The Inner Voice: The Making of a Singer by Fleming Renee

The Inner Voice: The Making of a Singer by Fleming Renee

Author:Fleming, Renee [Fleming, Renee]
Language: eng
Format: epub, mobi
Publisher: Penguin Books
Published: 2005-09-27T00:00:00+00:00


CHAPTER SEVEN

BUSINESS

FORALL THE INVALUABLE lessons I learned about being an opera singer while I was in school—whether chest resonance, languages, style, or how to sing above the staff—no one had ever sat me down and told me to make sure my airfare was covered when I sang in foreign countries. No one said a word about bookings, interviews, or cancellation policies. In short, no one explained anything about how the business works. People don’t naturally think of business as being a concern of artists, least of all the artists themselves. We’re supposed to be like birds: natural, free, trilling our songs on a flowering branch whenever the mood strikes us, living off seeds. But this is the modern world, and even the most profoundly artistic of souls has to pay her taxes on time. For that reason and many others, it is essential that young singers familiarize themselves with the business aspects of their work. No one just walks onto the stage of the Met when she feels like it and launches into an aria, no matter how heavenly her voice is. Scheduling is just one of the many requirements of the job.

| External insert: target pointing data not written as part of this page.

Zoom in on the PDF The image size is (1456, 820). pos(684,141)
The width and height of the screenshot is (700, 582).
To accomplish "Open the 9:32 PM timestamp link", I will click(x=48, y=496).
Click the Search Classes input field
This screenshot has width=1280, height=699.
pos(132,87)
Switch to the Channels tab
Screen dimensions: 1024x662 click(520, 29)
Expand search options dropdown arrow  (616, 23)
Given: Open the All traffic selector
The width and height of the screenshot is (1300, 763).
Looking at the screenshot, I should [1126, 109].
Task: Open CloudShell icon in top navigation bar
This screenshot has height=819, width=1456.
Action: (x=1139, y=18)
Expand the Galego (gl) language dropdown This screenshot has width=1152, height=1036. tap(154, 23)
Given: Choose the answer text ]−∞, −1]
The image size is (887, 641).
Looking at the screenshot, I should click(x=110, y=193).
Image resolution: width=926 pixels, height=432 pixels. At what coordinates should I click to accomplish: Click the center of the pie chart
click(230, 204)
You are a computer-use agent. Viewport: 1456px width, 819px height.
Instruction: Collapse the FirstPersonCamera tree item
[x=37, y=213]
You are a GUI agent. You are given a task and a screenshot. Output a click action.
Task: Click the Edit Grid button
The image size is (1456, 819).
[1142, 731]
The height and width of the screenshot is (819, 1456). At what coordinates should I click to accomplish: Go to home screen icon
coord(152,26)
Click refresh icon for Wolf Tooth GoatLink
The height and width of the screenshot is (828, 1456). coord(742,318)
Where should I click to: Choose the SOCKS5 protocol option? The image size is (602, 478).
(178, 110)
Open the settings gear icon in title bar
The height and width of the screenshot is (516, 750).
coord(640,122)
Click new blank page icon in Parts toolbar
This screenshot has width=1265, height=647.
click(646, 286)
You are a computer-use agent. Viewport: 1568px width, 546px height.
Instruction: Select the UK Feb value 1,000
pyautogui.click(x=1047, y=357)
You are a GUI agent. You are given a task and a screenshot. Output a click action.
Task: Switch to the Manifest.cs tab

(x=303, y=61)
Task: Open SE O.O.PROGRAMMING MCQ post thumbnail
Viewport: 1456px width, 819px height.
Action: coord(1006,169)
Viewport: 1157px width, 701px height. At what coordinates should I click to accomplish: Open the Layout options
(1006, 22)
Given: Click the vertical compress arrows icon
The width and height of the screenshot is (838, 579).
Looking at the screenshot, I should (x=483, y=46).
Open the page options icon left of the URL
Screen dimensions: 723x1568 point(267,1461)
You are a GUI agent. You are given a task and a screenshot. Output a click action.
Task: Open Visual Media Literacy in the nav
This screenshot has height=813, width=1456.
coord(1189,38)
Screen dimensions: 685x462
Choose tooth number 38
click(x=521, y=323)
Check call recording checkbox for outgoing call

The offers were pouring in at an alarming rate now, and I felt ill equipped to decide between them. My budding international recital career also needed the attention of a full-time booking staff, so after six years together and a wonderful start, Merle Hubbard and I parted company. He had by now left the Breslin agency and started his own fledgling company, at exactly the point when I felt I needed the support of a large office. So I signed with Matthew Epstein at Columbia Artists Management Incorporated, or CAMI, as it is better known. Merle, who loves to say that I am the single most ambitious singer he has ever known, gave me a final, generous gift: an introduction to publicist Mary Lou Falcone. Mary Lou didn’t have any singers on the client list of her boutique agency, which handled several instrumentalists and almost all of the major orchestras in the Western world with a staff of two. I was tremendously fortunate that she took me on, owing perhaps in part to my relationship with the late Arleen Augér, who, like Lucia Popp, had succumbed to cancer at an early age. Arleen had been a friend and a client, and I met Mary Lou when I sang at Arleen’s New York City memorial.

Mary Lou and Matthew quickly set up a team to oversee my career, consisting of the two of them and the various executives of my new record company, Decca. I can remember meetings at which I sat for hours just listening to them, a student again, as I realized that I still had an enormous amount to learn about the business I was in. Matthew and Mary Lou were both extremely experienced and successful in running the careers of musicians. One of their first goals for me involved my recital debut at Carnegie Hall, two years in the future, which they were determined to sell out.